Un informe de la Universidad de Florida del Sur señala que la isla de La Española tiene el mayor potencial de contribución de desechos plásticos en los mares globales, lo que nos sitúa en una posición alarmante debido a nuestra capacidad de generación frente al tamaño del territorio, detalló el especialista.
Para medir el nivel de contaminación, se monitorean siete cañadas principales mediante el despliegue de 68 rastreadores inteligentes durante los últimos dos años, con el fin de mapear las rutas de los residuos.
El estudio concluye que, para proteger el turismo y la economía azul dominicana, es urgente frenar la acumulación de sólidos en cuerpos de agua. De no actuar, el país enfrenta graves riesgos de erosión costera, inundaciones severas y daños irreversibles a la infraestructura turística nacional.
El informe alerta que los microplásticos menores a 5 milímetros, de los cuales se liberan toneladas anualmente, ya han invadido nuestra cadena alimenticia, el aire que respiramos y el agua que consumimos.
Se estima una ingestión anual de hasta 121,000 partículas por persona, cifra que aumenta en 90,000 adicionales para quienes consumen agua embotellada. Estos residuos ya han sido detectados en sangre, pulmones y tejidos humanos, evidenciando un problema de salud pública mayor.
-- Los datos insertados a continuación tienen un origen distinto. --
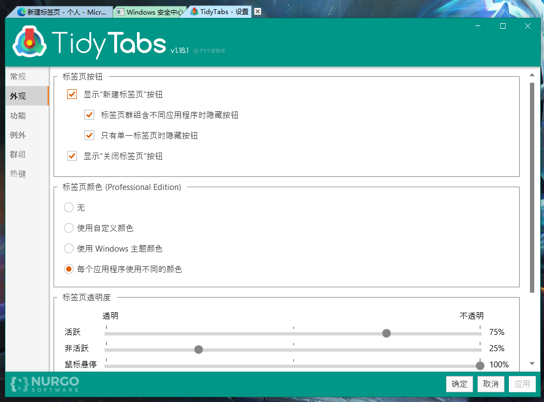Toggle 标签页群组含不同应用程序时隐藏按钮 checkbox
544x402 pixels.
pos(89,115)
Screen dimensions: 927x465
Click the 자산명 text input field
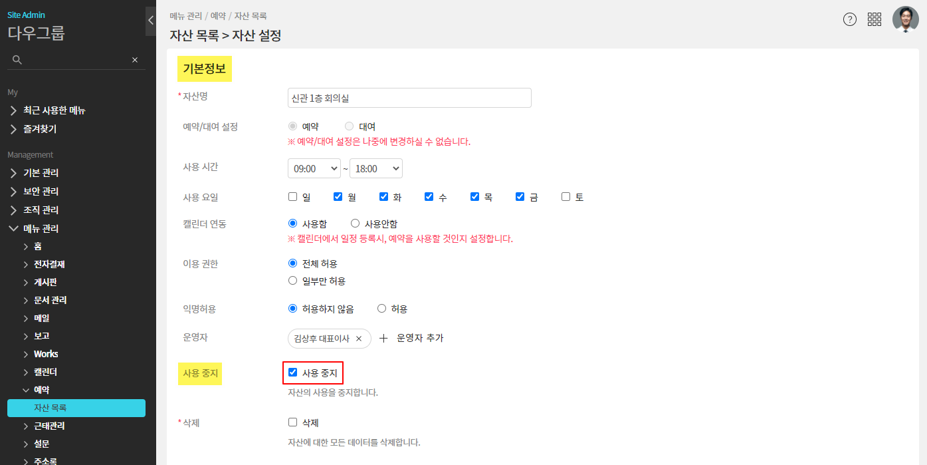click(x=409, y=98)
Sanlley indicó que, aunque el Gobierno dominicano trazó una hoja de ruta para alcanzar una economía circular y reducir el 87% de los residuos plásticos para 2040, el principal desafío sigue siendo la carencia de datos locales precisos sobre la generación real de basura en el país.
Transformando el sargazo en fertilizante orgánico
Yaset Rodríguez, docente del INTEC, informó que el instituto lidera una innovadora iniciativa para convertir el sargazo que afecta nuestras playas en un fertilizante líquido de alta eficacia, el cual ha mostrado resultados prometedores en cultivos de plátano y tomate.
Para lograr una valorización exitosa, el alga debe recolectarse en alta mar, garantizando que esté libre de contaminantes y en condiciones óptimas, antes de iniciar el proceso de transformación química.
El objetivo final de esta investigación es convertir la crisis del sargazo en una oportunidad sostenible para el sector agrícola dominicano mediante el desarrollo de biofertilizantes de origen marino.